There is a “but,” though. Dreadful acoustics garble chunks of the text so that it’s hard to understand, and for a play this interesting and the AAA performance of it, that is a pity.

In the End Someone’s Gonna Die
Written and directed
by Maor Zaguri
Habima
March 19

“Youth is wasted on the young,” wrote George Bernard Shaw, while a century or so before, Henry David Thoreau observed that “most men lead lives of quiet desperation.”

Both aphorisms fit Zaguri’s Tweet of a play. It’s directed with an equal economy, the production is tight, effective, often comic, and it’s sure to attract the young audience for which it was written.

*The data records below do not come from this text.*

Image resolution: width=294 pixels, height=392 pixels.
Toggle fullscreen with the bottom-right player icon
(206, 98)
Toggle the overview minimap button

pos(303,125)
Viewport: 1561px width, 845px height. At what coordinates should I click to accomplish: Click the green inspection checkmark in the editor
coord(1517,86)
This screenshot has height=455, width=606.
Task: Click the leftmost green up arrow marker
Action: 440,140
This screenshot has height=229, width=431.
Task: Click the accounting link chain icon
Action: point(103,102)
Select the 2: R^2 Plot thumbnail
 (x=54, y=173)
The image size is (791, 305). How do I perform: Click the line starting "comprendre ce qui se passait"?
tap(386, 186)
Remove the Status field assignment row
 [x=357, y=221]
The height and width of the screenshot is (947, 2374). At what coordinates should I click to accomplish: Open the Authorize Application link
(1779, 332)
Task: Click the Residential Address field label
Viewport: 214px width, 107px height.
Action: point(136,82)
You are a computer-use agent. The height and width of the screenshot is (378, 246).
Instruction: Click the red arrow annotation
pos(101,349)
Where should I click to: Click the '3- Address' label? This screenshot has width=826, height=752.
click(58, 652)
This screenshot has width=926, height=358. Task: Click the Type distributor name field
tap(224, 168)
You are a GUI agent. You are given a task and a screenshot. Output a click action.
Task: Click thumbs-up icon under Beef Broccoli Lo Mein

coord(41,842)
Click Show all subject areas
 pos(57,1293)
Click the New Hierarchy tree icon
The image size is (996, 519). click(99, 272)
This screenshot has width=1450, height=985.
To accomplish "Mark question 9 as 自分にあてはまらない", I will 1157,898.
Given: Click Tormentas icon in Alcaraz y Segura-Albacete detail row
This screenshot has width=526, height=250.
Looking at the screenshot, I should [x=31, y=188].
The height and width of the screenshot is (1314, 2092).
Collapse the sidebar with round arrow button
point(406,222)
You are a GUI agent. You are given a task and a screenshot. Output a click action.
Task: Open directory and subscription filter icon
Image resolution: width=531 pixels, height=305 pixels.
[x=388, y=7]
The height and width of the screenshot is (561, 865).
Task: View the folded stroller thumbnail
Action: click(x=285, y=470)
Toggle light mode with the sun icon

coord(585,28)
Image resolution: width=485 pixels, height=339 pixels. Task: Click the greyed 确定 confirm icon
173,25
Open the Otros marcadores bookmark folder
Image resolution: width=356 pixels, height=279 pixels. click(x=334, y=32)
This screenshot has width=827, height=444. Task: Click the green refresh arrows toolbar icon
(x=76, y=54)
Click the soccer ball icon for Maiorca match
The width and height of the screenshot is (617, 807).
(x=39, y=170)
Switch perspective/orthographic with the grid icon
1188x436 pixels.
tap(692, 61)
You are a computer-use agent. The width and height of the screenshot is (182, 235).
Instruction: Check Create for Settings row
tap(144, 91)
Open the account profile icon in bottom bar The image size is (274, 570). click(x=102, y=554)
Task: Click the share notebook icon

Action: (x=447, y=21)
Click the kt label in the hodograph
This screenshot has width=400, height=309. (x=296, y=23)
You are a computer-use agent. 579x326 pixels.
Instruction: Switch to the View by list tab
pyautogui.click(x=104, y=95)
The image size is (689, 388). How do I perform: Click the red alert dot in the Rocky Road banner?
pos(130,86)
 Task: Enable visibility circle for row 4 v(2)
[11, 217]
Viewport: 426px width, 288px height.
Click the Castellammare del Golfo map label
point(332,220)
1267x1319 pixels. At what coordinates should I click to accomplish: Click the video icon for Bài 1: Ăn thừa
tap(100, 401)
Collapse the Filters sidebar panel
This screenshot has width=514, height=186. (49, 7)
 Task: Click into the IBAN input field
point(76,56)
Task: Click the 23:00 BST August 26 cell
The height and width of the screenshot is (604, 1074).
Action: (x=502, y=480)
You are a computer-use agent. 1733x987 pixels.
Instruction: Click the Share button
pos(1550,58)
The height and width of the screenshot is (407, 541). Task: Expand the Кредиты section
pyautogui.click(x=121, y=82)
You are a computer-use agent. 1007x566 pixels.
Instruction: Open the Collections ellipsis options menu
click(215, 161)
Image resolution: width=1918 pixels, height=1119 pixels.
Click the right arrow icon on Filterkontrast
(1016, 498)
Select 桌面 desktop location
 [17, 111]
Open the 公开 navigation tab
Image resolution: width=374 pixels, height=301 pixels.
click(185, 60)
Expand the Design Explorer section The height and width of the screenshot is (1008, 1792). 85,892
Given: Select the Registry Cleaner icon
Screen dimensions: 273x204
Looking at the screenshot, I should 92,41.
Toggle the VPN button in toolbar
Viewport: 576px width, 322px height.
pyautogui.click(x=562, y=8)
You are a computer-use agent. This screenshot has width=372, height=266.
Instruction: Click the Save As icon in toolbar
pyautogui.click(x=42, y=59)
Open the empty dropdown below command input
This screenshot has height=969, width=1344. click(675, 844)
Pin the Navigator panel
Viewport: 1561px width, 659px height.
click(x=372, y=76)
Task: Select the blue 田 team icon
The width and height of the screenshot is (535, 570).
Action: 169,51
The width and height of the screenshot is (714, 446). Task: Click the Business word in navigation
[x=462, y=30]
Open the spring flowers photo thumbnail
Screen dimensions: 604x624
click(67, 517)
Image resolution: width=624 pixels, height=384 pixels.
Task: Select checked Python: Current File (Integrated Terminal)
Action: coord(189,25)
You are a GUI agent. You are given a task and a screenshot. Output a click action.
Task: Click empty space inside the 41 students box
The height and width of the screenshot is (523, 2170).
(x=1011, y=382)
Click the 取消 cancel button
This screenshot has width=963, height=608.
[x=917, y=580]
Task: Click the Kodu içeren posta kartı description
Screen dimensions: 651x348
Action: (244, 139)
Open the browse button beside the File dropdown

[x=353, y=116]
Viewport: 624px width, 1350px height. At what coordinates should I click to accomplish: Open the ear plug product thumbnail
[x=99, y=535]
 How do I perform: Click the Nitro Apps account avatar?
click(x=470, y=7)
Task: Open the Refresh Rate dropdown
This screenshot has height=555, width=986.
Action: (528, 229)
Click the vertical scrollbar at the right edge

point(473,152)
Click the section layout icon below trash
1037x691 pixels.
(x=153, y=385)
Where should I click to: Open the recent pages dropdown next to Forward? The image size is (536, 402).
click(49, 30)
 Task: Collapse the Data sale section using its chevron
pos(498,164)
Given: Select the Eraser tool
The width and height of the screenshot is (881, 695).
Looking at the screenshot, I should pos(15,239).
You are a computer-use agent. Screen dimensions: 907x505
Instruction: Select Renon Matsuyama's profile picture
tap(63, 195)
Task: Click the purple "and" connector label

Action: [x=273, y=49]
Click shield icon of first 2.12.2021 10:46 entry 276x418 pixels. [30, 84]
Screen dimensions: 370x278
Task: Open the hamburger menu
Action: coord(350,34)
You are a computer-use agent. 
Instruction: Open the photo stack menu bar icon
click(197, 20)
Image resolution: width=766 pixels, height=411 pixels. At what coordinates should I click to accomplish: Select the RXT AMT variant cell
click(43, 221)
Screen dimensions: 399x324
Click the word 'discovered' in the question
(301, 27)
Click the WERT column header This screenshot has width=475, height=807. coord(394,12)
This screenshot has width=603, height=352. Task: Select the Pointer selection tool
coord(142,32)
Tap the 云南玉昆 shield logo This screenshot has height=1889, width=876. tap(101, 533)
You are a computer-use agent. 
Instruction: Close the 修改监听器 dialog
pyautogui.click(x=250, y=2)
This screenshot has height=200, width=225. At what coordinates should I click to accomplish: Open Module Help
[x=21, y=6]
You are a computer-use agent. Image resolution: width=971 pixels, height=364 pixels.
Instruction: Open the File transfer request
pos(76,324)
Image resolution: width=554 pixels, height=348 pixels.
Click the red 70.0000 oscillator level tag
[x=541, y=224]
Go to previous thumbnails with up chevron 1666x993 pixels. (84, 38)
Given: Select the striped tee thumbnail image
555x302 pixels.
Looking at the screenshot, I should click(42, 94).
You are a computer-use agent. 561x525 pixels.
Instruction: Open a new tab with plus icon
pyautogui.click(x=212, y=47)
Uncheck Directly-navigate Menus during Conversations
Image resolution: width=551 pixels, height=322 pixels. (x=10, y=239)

The young, aged 18-29, are the six characters, in search not of an author but of meaning, of something to anchor the lives in which they flail desperately because they haven’t a notion of how to encompass living.



Yardena (Yafit Assulin) takes care of her invalid father and caters to her loser fiancé Ben Zion (Meni Florentin) – both resentfully. Pole-dancer Luli (Vered Feldman) is pregnant, responsible for her weirdo sister Niko (Leah Gelfenstein), and attracted to clueless Adam (Tomer Ben David) who has been saddled with his query retarded – query mentally-ill brother Yossi (Daniel Sabag).

On Shani Tor’s apt monochrome street-grid set, the six, maneuvering a table and two chairs, increasingly interact as their lives increasingly spin away from them. These are six very gifted young actors. They do a good job. Meir Alon’s lighting is first rate too.